→ **Text**
● ● ● ●
STATE OF OHIO, Plaintiff-Appellee, v. BRIAN L. ANDERSON, Defendant-Appellant.

Atty. James L. Peters, Monroe County Prosecutor, for Plaintiff-Appellee and. Brian L. Anderson, Defendant-Appellant.


Criminal Appeal from the Court of Common Pleas of Monroe County, Ohio Case No. 2021-243

JUDGMENT: Affirmed.

Atty. James L. Peters, Monroe County Prosecutor, for Plaintiff-Appellee and.

Brian L. Anderson, Defendant-Appellant.

BEFORE: Katelyn Dickey, Cheryl L. Waite, Mark A. Hanni, Judges.

OPINION AND JUDGMENT ENTRY

DICKEY, J.

{¶1} Pro se Appellant, Brian L. Anderson, appeals from the December 12, 2023 judgment of the Monroe County Court of Common Pleas dismissing his untimely second pro se petition for postconviction relief without a hearing. On appeal, Appellant asserts he is entitled to postconviction relief due to various due process violations, ineffective assistance of counsel, prosecutorial misconduct, and other issues that he claims arose during the pre-trial phase of his case. Because Appellant's petition was untimely filed, no exception entitling him to relief was demonstrated, his claims are barred by principles of res judicata, and there are additionally no substantive, supporting grounds, the trial court did not abuse its discretion in dismissing his successive petition without a hearing. Accordingly, we affirm.

FACTS AND PROCEDURAL HISTORY

{¶2} This court set forth the pertinent facts and procedural history underlying this matter in Appellant's direct appeal, State v. Anderson, 2023-Ohio-945, ¶ 2-14 (7th Dist.):

On July 15, 2021, Appellant was indicted for unlawful possession of a dangerous ordnance, a fifth-degree felony in violation of R.C. 2923.17(A), and having a weapon while under disability, a third-degree felony in violation of R.C. 2923.13(A)(3). On August 19, 2021, he was indicted for aggravated possession of drugs in violation of R.C. 2925.11, a second-degree felony due to the amount of methamphetamine (meth), 25.89 grams (more than five times the bulk amount of 3 grams). This charge replaced a drug charge in the first indictment when the two indictments were consolidated upon the state's motion. (8/25/21 J.E.); (Tr. 3).
Appellant filed a motion to suppress his statements and the meth. As to his pre-Miranda statement admitting the baggie in his pocket contained "dope," he claimed the deputy sheriff conducting a weapons pat-down was required to Mirandize him before asking if the object felt in his pants was "dope" because Appellant reasonably considered himself in custody after being
ordered out of the vehicle and handcuffed. If Miranda was inapplicable to that statement, the suppression motion alternatively argued the drugs should be suppressed because the removal of the baggie from Appellant's pocket was beyond the permissible scope of a weapons pat-down and the deputy thus needed a search warrant to remove it from his pocket, claiming Appellant was not placed under arrest before the removal. Lastly, as to post-Miranda statements, Appellant's motion to suppress claimed he did not understand the Miranda rights recited by the deputy during the pat-down.
● ● ● ●
→ **Data excerpt**
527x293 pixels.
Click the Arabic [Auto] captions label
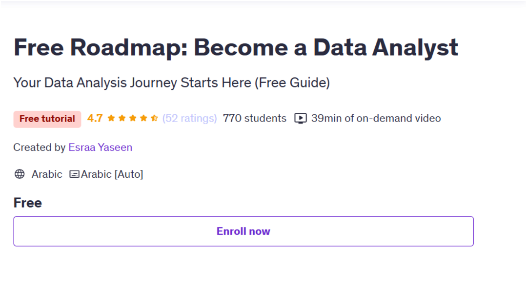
● ● ● ●
→ **Directions**
Quote the court opinion above word for word, between "STATE OF OHIO, Plaintiff-Appellee, v." and "and. Brian L. Anderson, Defendant-Appellant.", inclusive.

→ **Solved problem**
STATE OF OHIO, Plaintiff-Appellee, v. BRIAN L. ANDERSON, Defendant-Appellant.

Atty. James L. Peters, Monroe County Prosecutor, for Plaintiff-Appellee and. Brian L. Anderson, Defendant-Appellant.